Data>

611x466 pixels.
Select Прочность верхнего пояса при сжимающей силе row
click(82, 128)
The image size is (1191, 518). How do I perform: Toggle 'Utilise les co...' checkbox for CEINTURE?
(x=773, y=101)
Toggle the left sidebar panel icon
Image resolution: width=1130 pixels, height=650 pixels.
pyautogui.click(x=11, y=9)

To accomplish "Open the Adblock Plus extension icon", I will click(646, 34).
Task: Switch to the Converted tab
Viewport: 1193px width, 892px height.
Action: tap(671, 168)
* * *
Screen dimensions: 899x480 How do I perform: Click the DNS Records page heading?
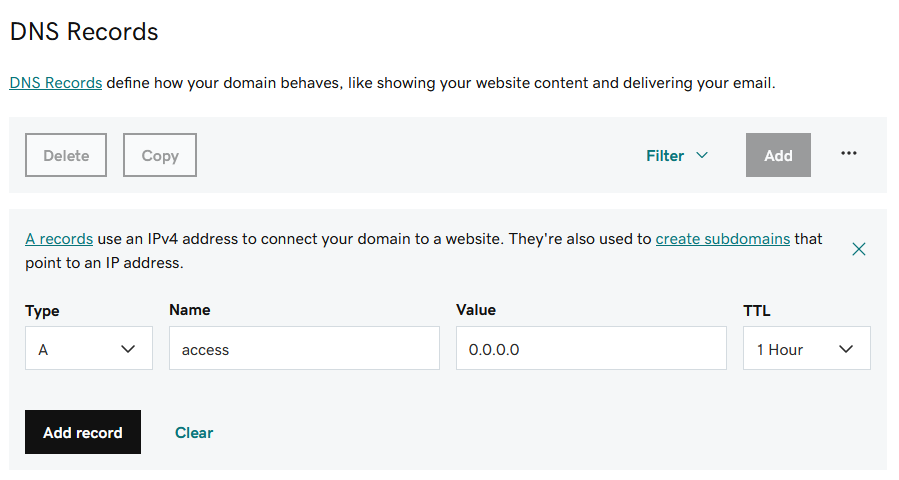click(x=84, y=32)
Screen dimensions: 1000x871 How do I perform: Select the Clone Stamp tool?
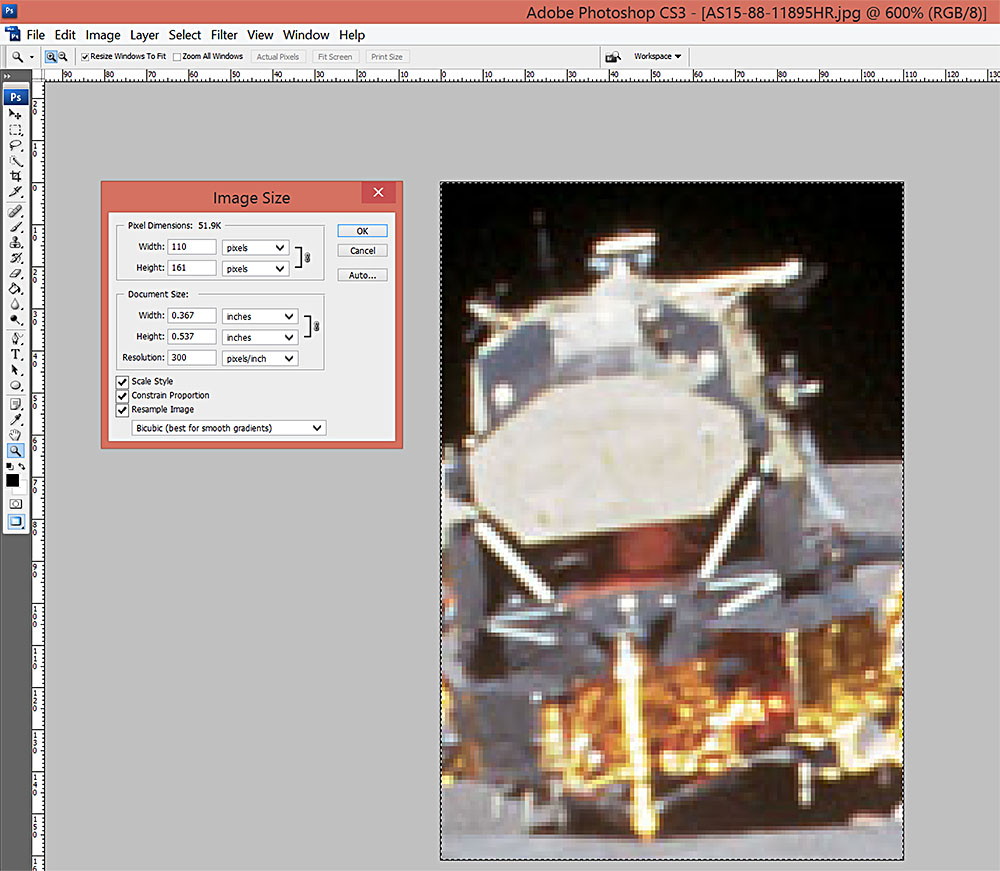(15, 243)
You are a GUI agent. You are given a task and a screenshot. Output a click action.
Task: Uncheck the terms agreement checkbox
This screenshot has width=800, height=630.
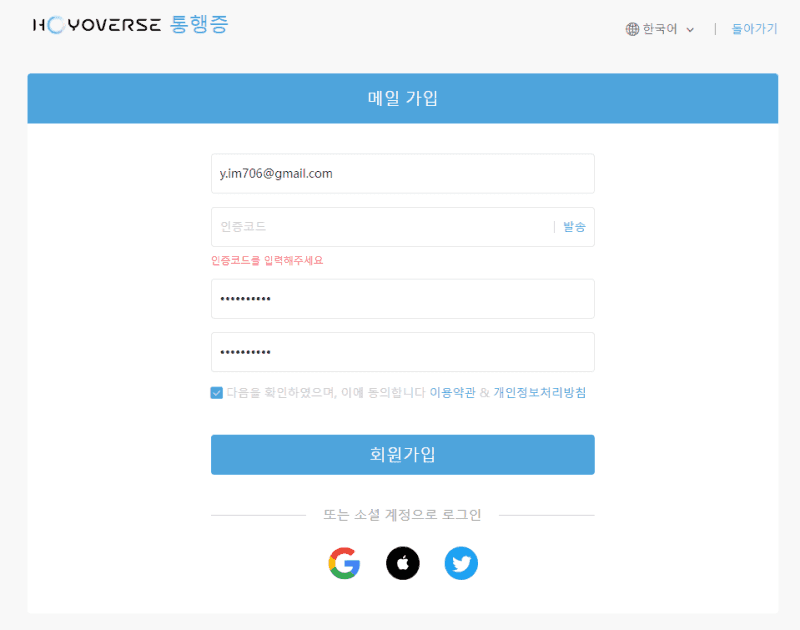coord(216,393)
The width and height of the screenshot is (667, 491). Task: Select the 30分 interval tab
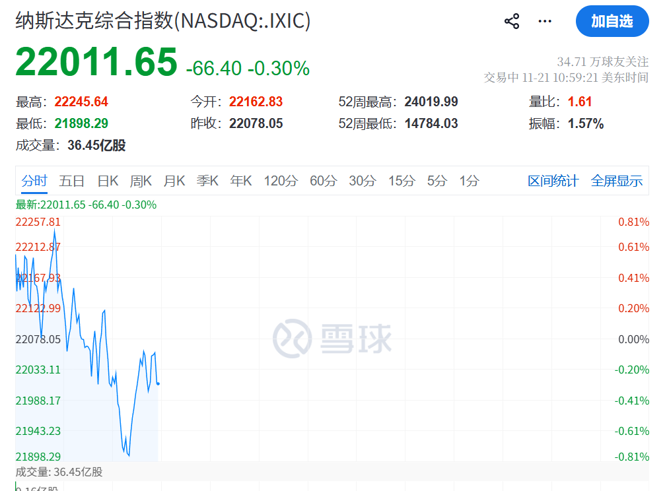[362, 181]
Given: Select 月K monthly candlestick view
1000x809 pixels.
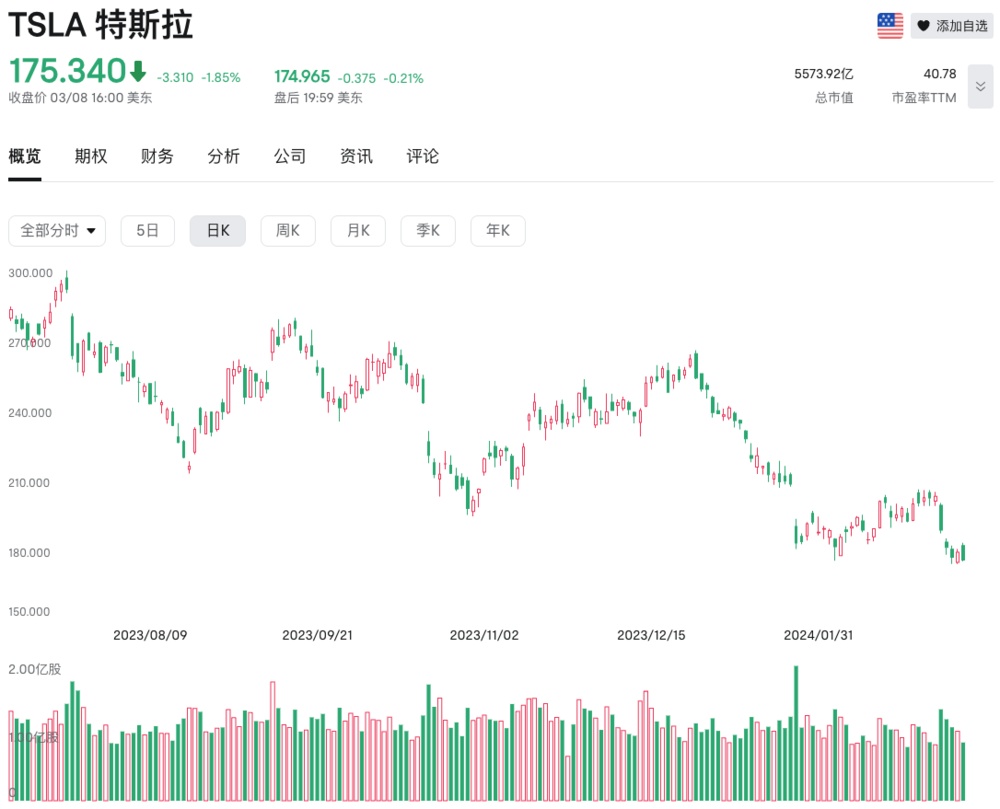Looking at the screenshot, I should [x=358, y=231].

What you need to do>
Your task is to transcribe, with no changes, only the lines of the listing above that lie between the line holding "611x466 pixels." and the line holding "Task: Switch to the Converted tab", inclusive.

Solution to the problem>
611x466 pixels.
Select Прочность верхнего пояса при сжимающей силе row
click(82, 128)
The image size is (1191, 518). How do I perform: Toggle 'Utilise les co...' checkbox for CEINTURE?
(x=773, y=101)
Toggle the left sidebar panel icon
Image resolution: width=1130 pixels, height=650 pixels.
pyautogui.click(x=11, y=9)

To accomplish "Open the Adblock Plus extension icon", I will click(646, 34).
Task: Switch to the Converted tab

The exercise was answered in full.